Information continues to come to light about threatening bacteria found in medical scopes used for critical procedures, the LA Times reports. Cleaning requirements for the devices have become increasingly strenuous since 2015. That’s when Olympus, a major manufacturer, disclosed to US medical professionals that their hard-to-clean duodenoscope design retained bacteria – even after going through reprocessing.
The FDA has urged hospitals and other facilities that use duodenoscopes to strictly observe manufacturers’ protocols when cleaning the devices. They’ve also suggested four supplemental cleaning methods: microbiological culturing, ethylene oxide sterilization, use of a liquid chemical sterilant processing system, and repeated high-level disinfection. Furthermore, they have required manufacturers to report instances of a device contributing to a patient infection within 30 days of learning about it. However, mere months would go by before a United States Senate report found that manufacturers were not meeting these specifications.
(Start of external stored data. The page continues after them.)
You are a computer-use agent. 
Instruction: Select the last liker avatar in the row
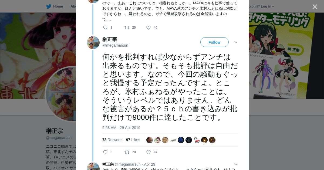212,140
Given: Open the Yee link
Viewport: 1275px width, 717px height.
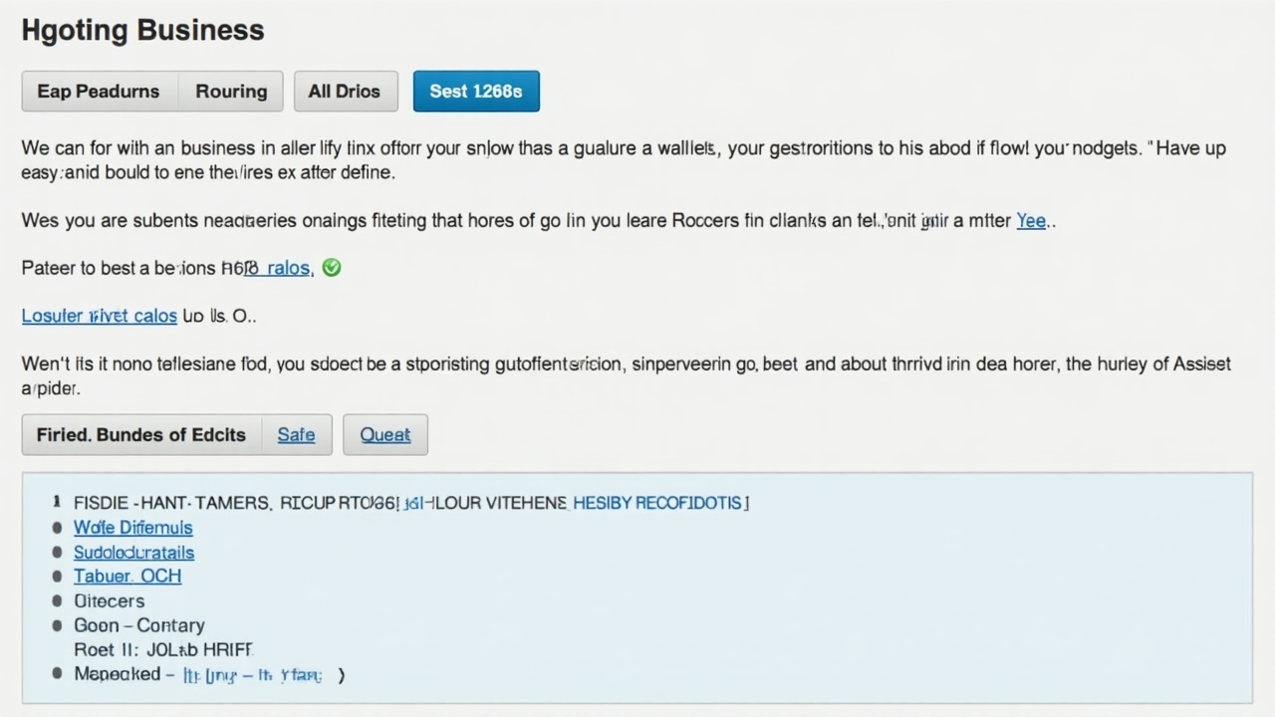Looking at the screenshot, I should click(x=1031, y=221).
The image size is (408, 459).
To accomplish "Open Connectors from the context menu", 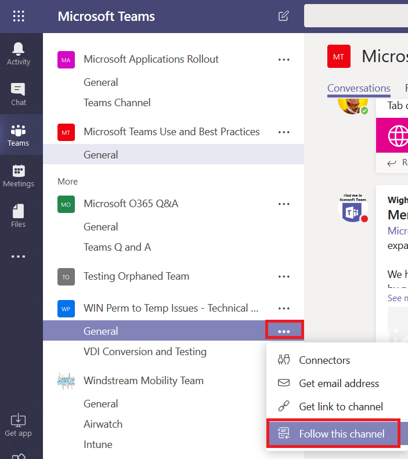I will 324,360.
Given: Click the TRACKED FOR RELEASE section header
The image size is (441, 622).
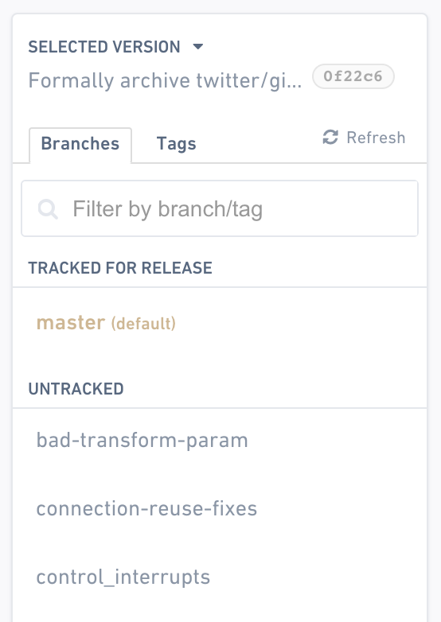Looking at the screenshot, I should pyautogui.click(x=120, y=268).
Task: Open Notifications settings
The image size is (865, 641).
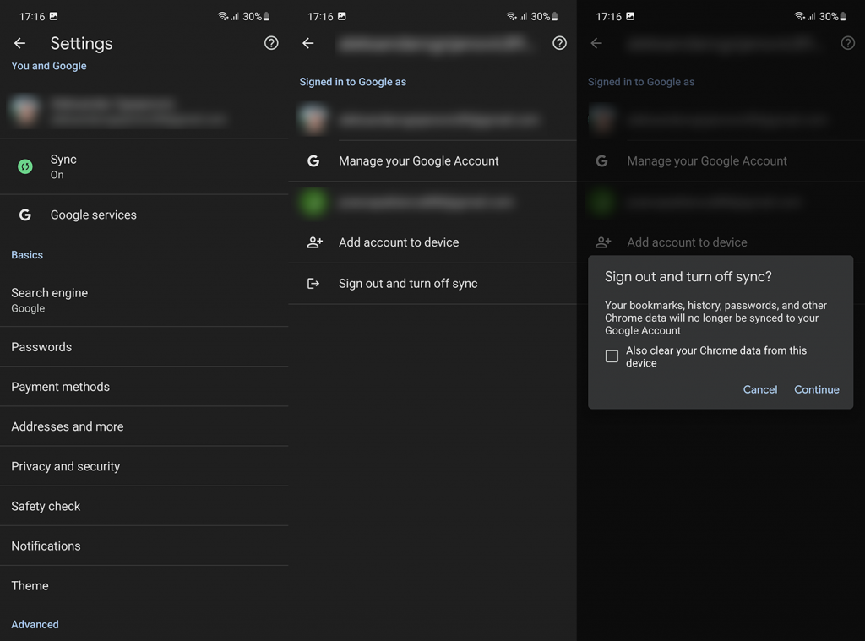Action: click(x=46, y=546)
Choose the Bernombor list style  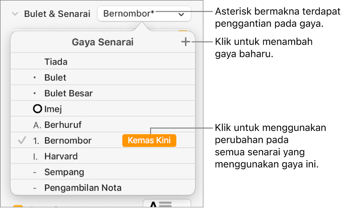[x=68, y=141]
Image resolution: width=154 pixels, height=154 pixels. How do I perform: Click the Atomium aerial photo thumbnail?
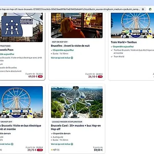click(77, 102)
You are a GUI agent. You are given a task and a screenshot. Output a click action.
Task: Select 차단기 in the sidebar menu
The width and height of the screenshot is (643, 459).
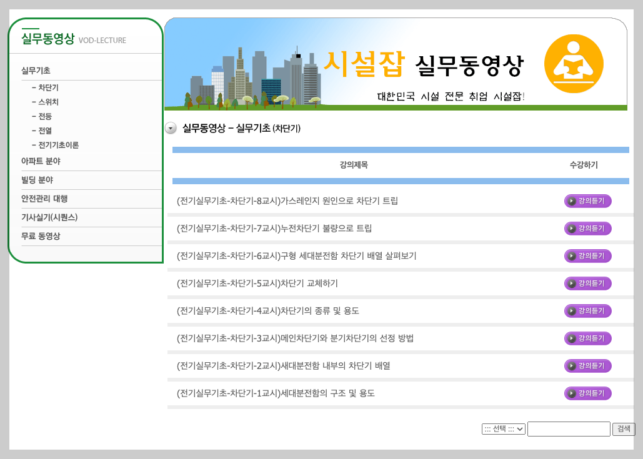coord(49,87)
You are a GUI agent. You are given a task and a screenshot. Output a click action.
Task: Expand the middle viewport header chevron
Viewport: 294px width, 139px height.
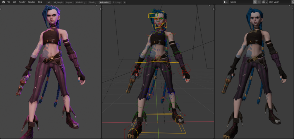(210, 6)
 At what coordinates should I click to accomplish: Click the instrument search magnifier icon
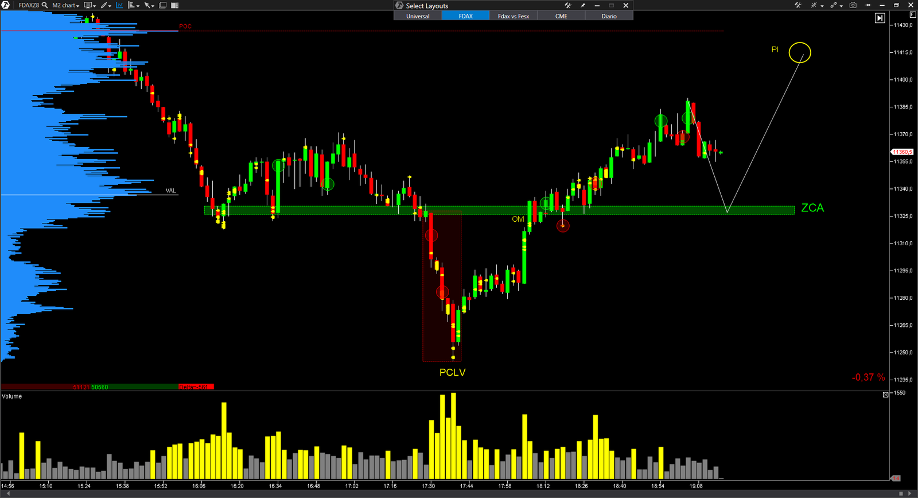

Citing a seven month study in the American Journal of Infection Control lead by epidemiologist Cori Ofstead, the Times detailed how 17 of 20 tested scopes were returned to Olympus because of a defect. In addition, 12 were found to be contaminated with bacteria “even after being disinfected using the current guidelines or additional measures” and would potentially put patients in harm’s way if used.
A slimy layer of biofilm can build up inside a scope and shelter bacteria from being removed during the cleaning process. The result is the incubation of an antibiotic-resistant “superbug” that severely impacts patients who “have a right to assume that clean instruments are being used on them,” says Ofstead. Michelle Alfa, a professor of medical microbiology at the University of Manitoba and an advisor on scope testing, was more direct, saying the scopes shouldn’t even be used because key components were “covered in so much crud.”
Duodenoscopes are likely responsible for at least 35 deaths in the last four years. Major outbreaks that resulted from the use of compromised scopes have occurred in California and Oregon, but FDA records dating back to 2010 indicate that at least 350 infections have taken place across more than 40 locations throughout the US and other nations. This data, along with the findings of the study published in the American Journal of Infection Control, suggests that measures taken to prevent harm inflicted by the scopes have been gravely ineffective.
In 2013, Olympus disclosed the defective design of their scopes to the European medical community, almost two full years before informing those in the US. The company has since said it “welcomes additional research and perspectives as helpful.” Similarly, the FDA has acknowledged that “a broader approach to understanding how well duodenoscope devices work” is necessary.
Regulating organizations, such as the FDA, have shown themselves to be more reactive than proactive about the safety of medical scopes, however. Despite the presence of more vigorous guidelines, Americans who undergo procedures that use the devices continue to remain at risk.